A despeito dos momentos alternados de melhor e pior condução das contas públicas, é fácil constatar que, no Brasil, dinheiro a mais na conta do governo não significa retorno, na mesma proporção, em melhoria da qualidade dos serviços públicos. De um lado, o país conta com a segunda maior carga tributária entre as nações emergentes, de 35% do PIB. A taxa é semelhante à do Reino Unido (35,7%). Os serviços, contudo, não são nada britânicos.
Despesas obrigatórias predominam – No sinuoso caminho percorrido pelo dinheiro público, menos de 10% do Orçamento é direcionado a investimentos que podem se traduzir em crescimento econômico e melhoria dos indicadores sociais. Os números do Orçamento para este ano, aprovado em 2009, são reveladores dessa discrepância.
Primeiramente, chama a atenção o fato de os gastos obrigatórios responderem por 90% de tudo o que é orçado. Quatro grandes itens se destacam: o serviço da dívida pública, os benefícios previdenciários e assistenciais, as transferências a estados e municípios e os dispêndios com pessoal e encargos sociais.
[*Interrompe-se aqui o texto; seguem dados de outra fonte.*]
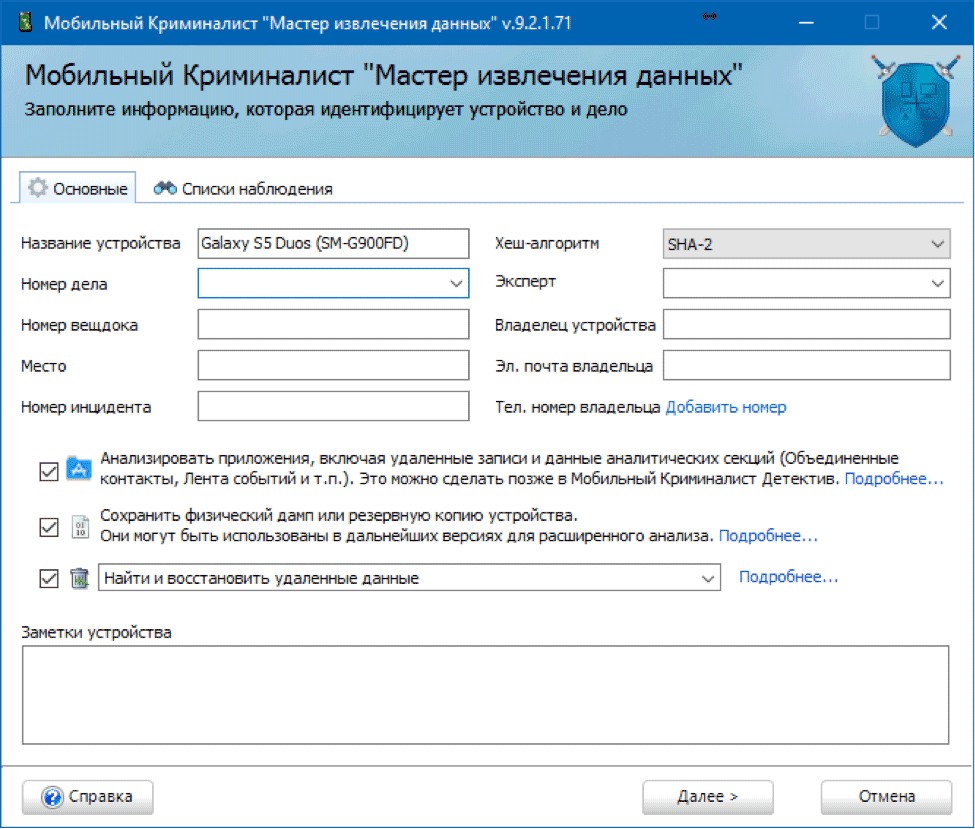This screenshot has width=975, height=829.
Task: Open the Хеш-алгоритм SHA-2 dropdown
Action: [x=937, y=243]
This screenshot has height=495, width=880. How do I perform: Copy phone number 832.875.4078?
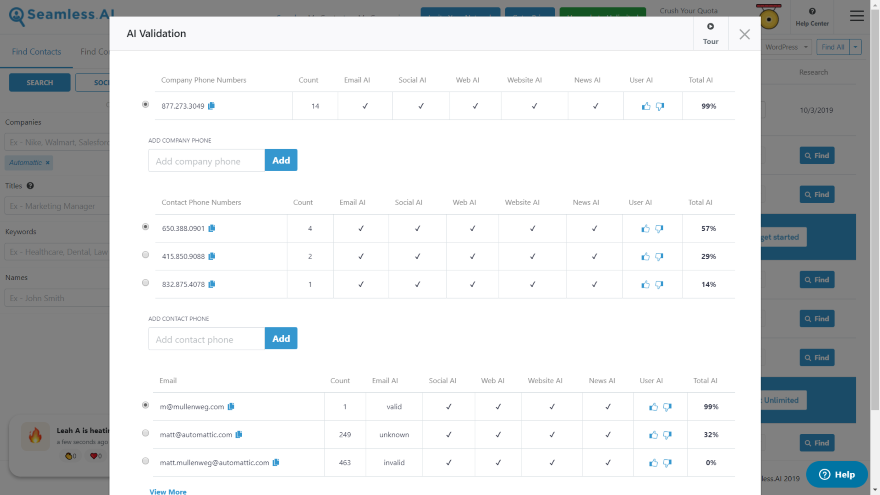pos(212,284)
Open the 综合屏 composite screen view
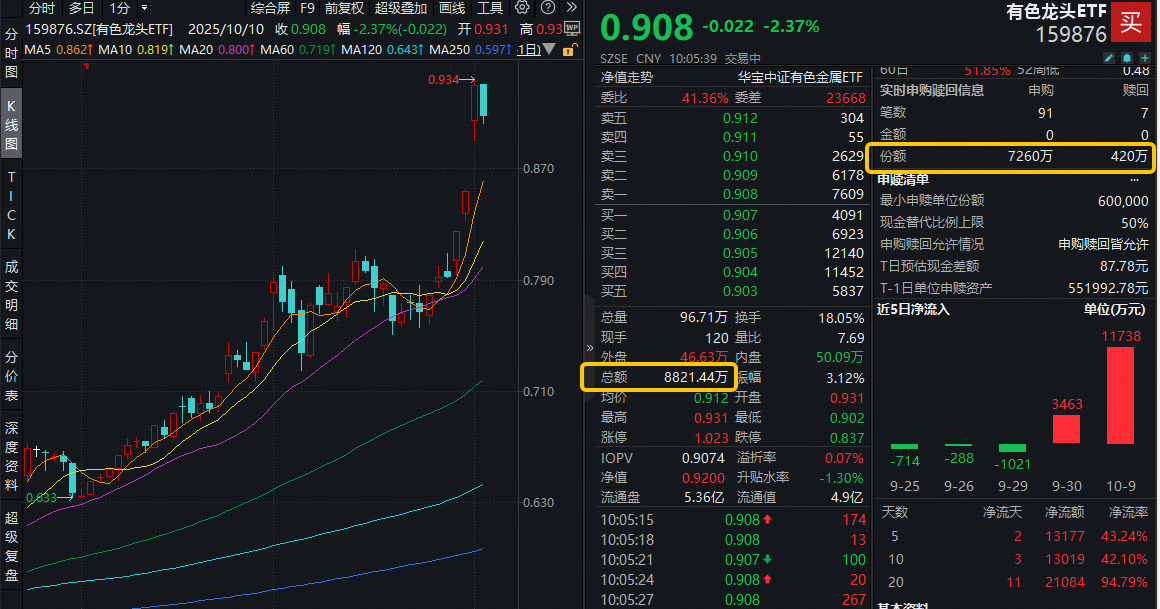 point(272,8)
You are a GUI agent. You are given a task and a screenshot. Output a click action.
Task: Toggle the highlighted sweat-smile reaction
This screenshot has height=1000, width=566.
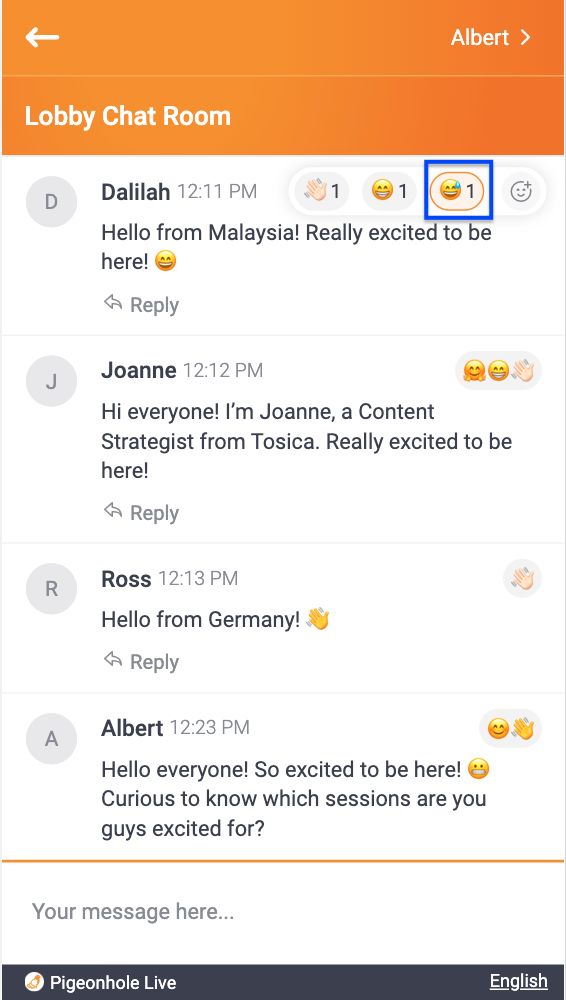(457, 191)
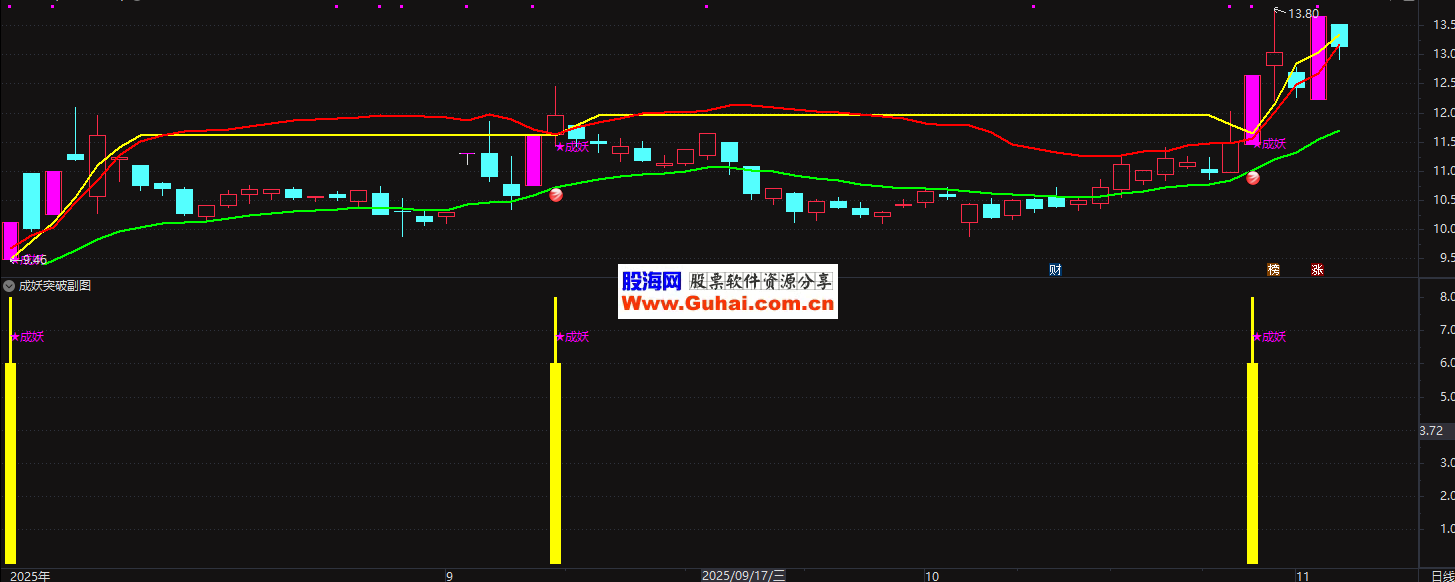Select the 2025/09/17 date marker on timeline
The image size is (1455, 582).
pyautogui.click(x=743, y=576)
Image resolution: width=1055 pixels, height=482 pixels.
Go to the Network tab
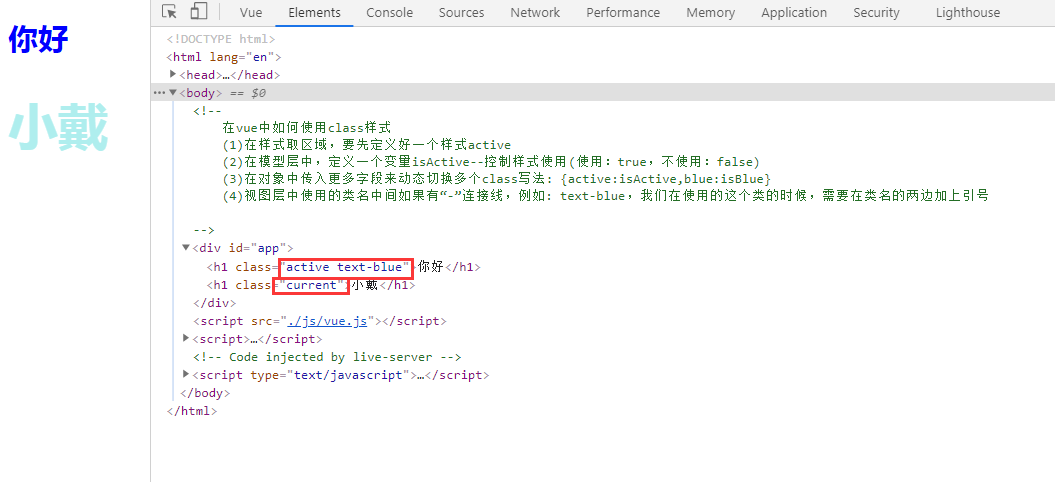point(535,13)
O governo tem liberdade para definir como gastar apenas 10% do Orçamento, na rubrica conhecida por “despesas discricionárias”. Faz parte deste montante aquilo que se entende por investimento público, que resultará na expansão de capital fixo e humano: saúde, educação, bolsa-família, PAC, ciência & tecnologia etc.
Supondo que o Orçamento do governo fosse de 100 reais, mais da metade dele, ou 53,85 reais, seria destinada à rolagem da dívida (amortização, pagamento de juros e demais despesas financeiras). Logo atrás estariam os benefícios previdenciários e assistenciais, que subtrairiam do valor total 17,13 reais. Na sequência viriam os gastos com pessoal e encargos, que diminuiriam 9,74 reais do montante. Por fim, o governo teria de separar 8,15 reais de seu orçamento para transferir a estados e municípios.
Bem menor é a magnitude das despesas com investimentos. Aqui há de se fazer uma ressalva: uma parte do capital voltado a saúde e educação encontra-se classificada na seção “obrigatória”. Alocados na parcela “discricionária” do Orçamento, os desembolsos para a área de saúde representariam, daqueles 100 reais iniciais, somente 2,93 reais. Educação, por sua vez, ficaria só com 1,27 reais.
O tão propagandeado PAC (Programa de Aceleração do Crescimento) – cuja missão é dar conta dos investimentos em infra-estrutura, como a construção de ferrovias, estradas, dragagem de portos etc. – corresponderia a um dispêndio ínfimo de 1,41 real para cada 100 reais orçados. Só de juros e encargos da dívida, de acordo com o Ministério do Planejamento, o Brasil pagaria quase cinco vezes este montante.
Debate sobre o choque de gestão – A fim de que sobre mais dinheiro no orçamento da União para investimentos, Felipe Salto, economista da Tendências, defende a adoção de reformas estruturais profundas. “Consolidar o regime dos servidores públicos e o INSS em um único sistema, por exemplo, eliminaria algumas excrescências como aposentadorias integrais e injustas para uma minoria”, afirma Salto.
Como este tipo de reforma exigiria uma série de atitudes impopulares do ponto de vista político, o que dificultaria ou impediria sua execução, Salto defende as chamadas “reformas incrementais”. Estas promoveriam um choque de gestão, ou seja, métodos mais eficientes de remanejamento do dinheiro público dentro do Orçamento sem que haja mudanças na constituição federal.
A crença na eficácia desta proposta não é unânime entre os economistas. O estudo Dois Mitos das Contas Públicas, redigido por Mansueto Almeida, do IPEA, e Samuel Pessoa, do IBRE da Fundação Getúlio Vargas, aponta o contrário. Na avaliação deles, uma reforma estrutural do estado não sairia de ajustes na máquina pública, pois esta teria muito pouco a contribuir para a economia das despesas.